• Exercises to complete:
A) Answer these questions about the caregiving forum thread.
(i) What has the mother recently been diagnosed with?
(ii) In the first reply, what is described as very common?
(iii) How many posts does the member who joined on 9/5/2019 have?
B) Copy everything in the caregiving forum thread from "Two questions: 1)" down to "have similar experience?".
C) In the caregiving forum thread, list the household tasks the writer names as things the mother does not do.

• Source passage:
════════

I live with my Mom and provide her caregiving. She has recently been diagnosed with moderate dementia. 

Two questions: 1) she does nothing in the home - no laundry, sweeping, putting dishes away etc. She has often told visitors that I am there to do things for her which is what I feel like sometimes. Does anyone have similar experience?

And #2 - are there professionals that can come into the home and help figure out what she can do. I just think her sitting and watching TV all day is not a great quality of life.

Thanks!  I'm just so frustrated.

Posted: Wednesday, December 4, 2019 2:54 PM
Joined: 5/16/2017
Posts: 630

Keep reading about Alzheimer’s behavior.  Apathy is very common.   Sometimes you can get them involved in activities at senior daycare centers.  Sometimes it is difficult or even impossible to get them to do anything that you would like them to do.
Posted: Wednesday, December 4, 2019 3:49 PM
Joined: 9/5/2019
Posts: 42

I would get in touch with any Elder Care Services in your area (not sure where you are) and have her assessed. They can recommend services. Also get in touch with a local Senior Center about activities, and maybe even getting a volunteer to visit with her to engage with her.

════════

• Stored data:

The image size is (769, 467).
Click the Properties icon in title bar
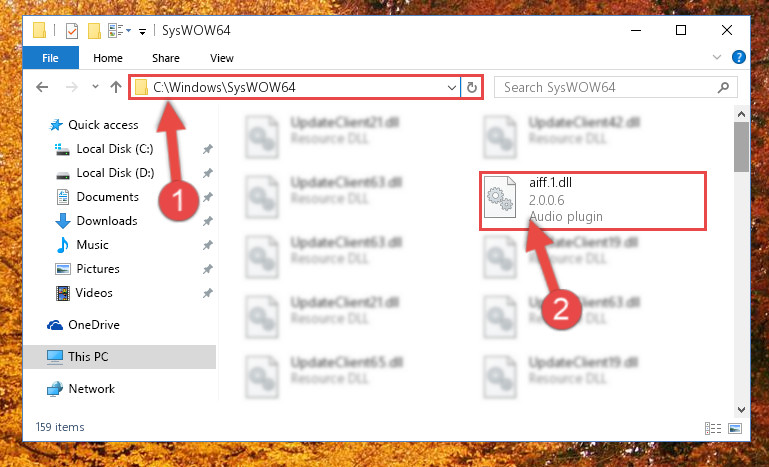[x=72, y=30]
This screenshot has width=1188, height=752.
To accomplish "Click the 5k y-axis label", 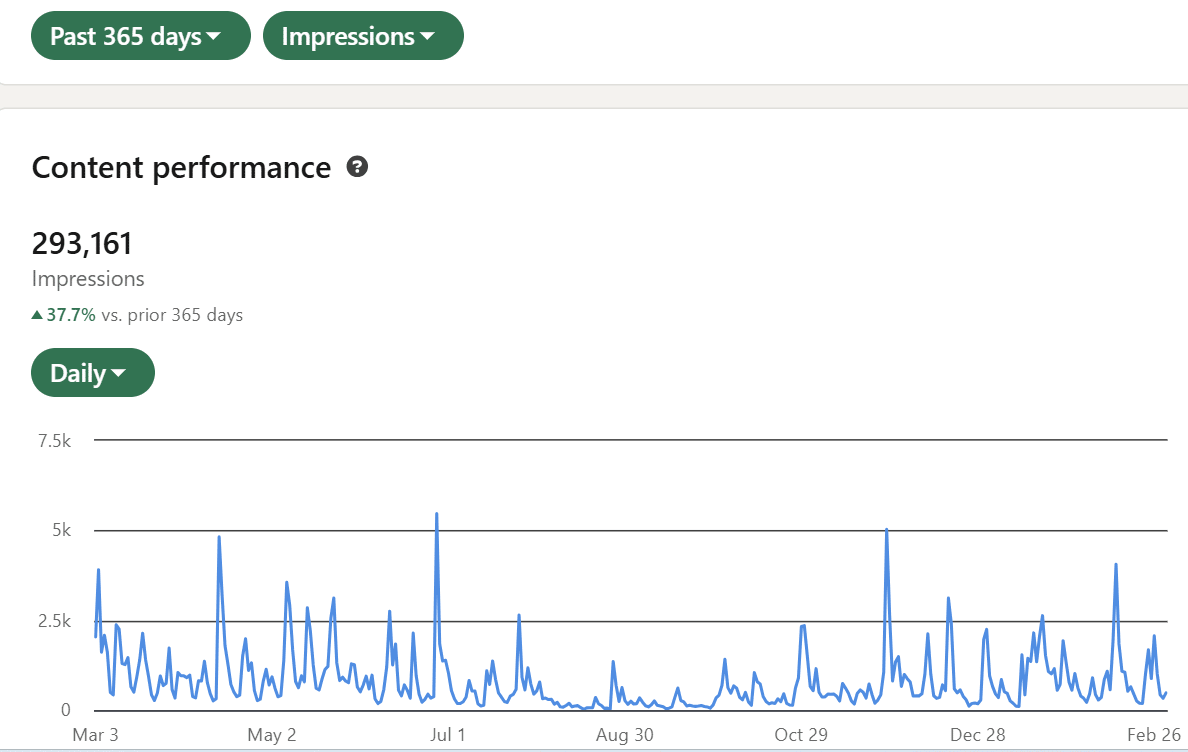I will click(x=60, y=530).
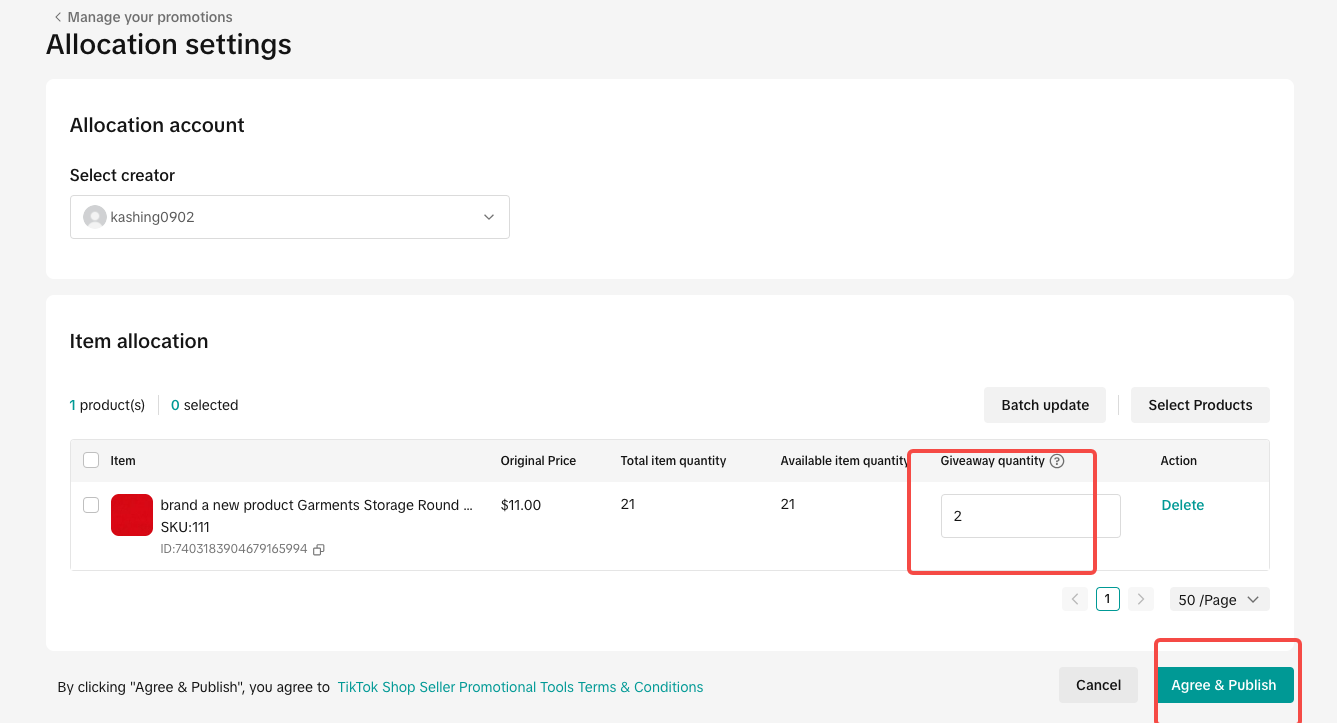Go to the previous page arrow

coord(1075,599)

════════

• Exercise results:
A)
(i) Moderate dementia
(ii) Apathy
(iii) 42

B)
Two questions: 1) she does nothing in the home - no laundry, sweeping, putting dishes away etc. She has often told visitors that I am there to do things for her which is what I feel like sometimes. Does anyone have similar experience?

C)
- Laundry
- Sweeping
- Putting dishes away